Calgary.ca earned some attention this week for being transformed into what a press release deigned to claim is the "first search-based website in Canada."
The venture is powered by Google Search Appliance, even though the home page looks more like rival engine Bing, with the search bar augmented with large photos of the resurgent city.
Indeed, the effort combined Microsoft Share Point software with other Google tools, and was highlighted on the promotional blog for the Search Appliance. Predictably, the new format was motivated by complaints that would be familiar to anyone who ever wrestled with a government website.
While the launch fit into the outreach narrative threaded by Calgary mayor Naheed Nenshi, his Toronto counterpart was exposed for being trigger-happy on Facebook — even if Rob Ford has delegated social media management to others in his office.
Questioning the fact that Ford showed up to dance in his dress pants at the Caribbean Carnival, while steering clear of anything to do with Pride week, was not welcome on the wall.
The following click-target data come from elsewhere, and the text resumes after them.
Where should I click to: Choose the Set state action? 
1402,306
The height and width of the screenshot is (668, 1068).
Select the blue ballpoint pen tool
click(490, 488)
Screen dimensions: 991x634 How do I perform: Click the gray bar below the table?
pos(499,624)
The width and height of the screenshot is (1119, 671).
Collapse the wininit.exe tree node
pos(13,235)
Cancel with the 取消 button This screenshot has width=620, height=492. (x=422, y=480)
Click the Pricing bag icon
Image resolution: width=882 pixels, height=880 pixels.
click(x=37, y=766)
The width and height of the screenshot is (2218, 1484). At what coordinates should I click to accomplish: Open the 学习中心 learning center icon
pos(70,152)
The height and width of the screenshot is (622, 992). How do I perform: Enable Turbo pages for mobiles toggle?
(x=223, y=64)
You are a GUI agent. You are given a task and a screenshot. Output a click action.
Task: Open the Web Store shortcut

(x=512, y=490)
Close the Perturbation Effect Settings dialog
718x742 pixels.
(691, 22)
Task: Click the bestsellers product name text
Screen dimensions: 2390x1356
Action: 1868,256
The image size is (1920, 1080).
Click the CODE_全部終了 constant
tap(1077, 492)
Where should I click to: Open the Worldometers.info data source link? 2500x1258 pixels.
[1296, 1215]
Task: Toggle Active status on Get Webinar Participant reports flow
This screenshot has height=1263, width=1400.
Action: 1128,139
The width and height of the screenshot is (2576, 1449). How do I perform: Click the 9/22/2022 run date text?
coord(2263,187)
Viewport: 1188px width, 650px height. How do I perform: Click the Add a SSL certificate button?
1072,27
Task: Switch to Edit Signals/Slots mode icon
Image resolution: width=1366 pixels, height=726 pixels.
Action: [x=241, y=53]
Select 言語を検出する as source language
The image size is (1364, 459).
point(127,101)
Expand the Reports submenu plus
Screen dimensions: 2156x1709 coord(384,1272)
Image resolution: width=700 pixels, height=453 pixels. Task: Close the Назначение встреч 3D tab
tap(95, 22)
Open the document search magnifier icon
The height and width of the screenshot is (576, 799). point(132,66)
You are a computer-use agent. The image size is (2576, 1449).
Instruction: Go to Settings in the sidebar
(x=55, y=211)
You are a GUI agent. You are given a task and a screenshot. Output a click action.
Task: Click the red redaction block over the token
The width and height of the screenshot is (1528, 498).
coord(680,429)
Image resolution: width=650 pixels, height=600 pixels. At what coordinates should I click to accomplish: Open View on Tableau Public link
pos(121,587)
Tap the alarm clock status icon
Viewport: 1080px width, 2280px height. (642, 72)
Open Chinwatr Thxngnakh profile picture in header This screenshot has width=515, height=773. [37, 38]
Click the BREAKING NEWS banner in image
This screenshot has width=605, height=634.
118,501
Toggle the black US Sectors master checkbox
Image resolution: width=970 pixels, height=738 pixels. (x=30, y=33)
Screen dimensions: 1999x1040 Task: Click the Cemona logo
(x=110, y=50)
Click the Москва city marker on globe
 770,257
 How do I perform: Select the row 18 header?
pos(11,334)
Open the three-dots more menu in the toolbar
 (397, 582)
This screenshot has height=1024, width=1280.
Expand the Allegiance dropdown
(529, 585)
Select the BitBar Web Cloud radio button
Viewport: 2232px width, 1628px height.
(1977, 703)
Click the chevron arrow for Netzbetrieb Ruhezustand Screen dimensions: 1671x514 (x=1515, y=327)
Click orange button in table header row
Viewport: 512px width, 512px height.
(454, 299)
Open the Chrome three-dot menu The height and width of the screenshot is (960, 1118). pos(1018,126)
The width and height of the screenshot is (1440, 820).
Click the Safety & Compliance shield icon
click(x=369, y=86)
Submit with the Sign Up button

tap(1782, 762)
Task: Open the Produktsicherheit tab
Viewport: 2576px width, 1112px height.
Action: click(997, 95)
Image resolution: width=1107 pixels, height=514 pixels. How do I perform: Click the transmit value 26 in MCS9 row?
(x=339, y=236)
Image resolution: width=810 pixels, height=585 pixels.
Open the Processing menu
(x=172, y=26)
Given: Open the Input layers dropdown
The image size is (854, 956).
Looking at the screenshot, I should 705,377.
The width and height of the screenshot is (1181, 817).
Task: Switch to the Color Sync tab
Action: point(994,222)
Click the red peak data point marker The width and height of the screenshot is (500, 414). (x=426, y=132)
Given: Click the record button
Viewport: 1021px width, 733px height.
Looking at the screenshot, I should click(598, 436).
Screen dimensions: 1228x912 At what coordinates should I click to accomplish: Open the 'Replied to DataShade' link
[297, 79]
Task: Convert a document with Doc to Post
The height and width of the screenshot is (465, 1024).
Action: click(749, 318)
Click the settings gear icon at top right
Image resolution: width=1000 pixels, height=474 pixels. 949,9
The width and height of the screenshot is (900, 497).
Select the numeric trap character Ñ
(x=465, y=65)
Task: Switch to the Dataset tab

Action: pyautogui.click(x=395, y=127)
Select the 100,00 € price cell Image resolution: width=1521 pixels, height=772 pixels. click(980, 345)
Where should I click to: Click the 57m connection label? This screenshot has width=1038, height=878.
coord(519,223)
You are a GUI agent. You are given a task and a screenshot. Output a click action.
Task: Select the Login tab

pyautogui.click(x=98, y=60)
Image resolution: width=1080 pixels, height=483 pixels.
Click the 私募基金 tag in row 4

Asking for answers about his behaviour is apparently enough to have your "like" undone.
Amidst the other communication-related shenanigans surrounding Toronto City Hall, though — including a Ford administration support group on Facebook where the administrator, city councillor Giorgio Mammoliti, promised to block the input of any communist he could smell — the idea that the elected leader of the city would stifle discussion from citizens couldn't stir up any new outrage.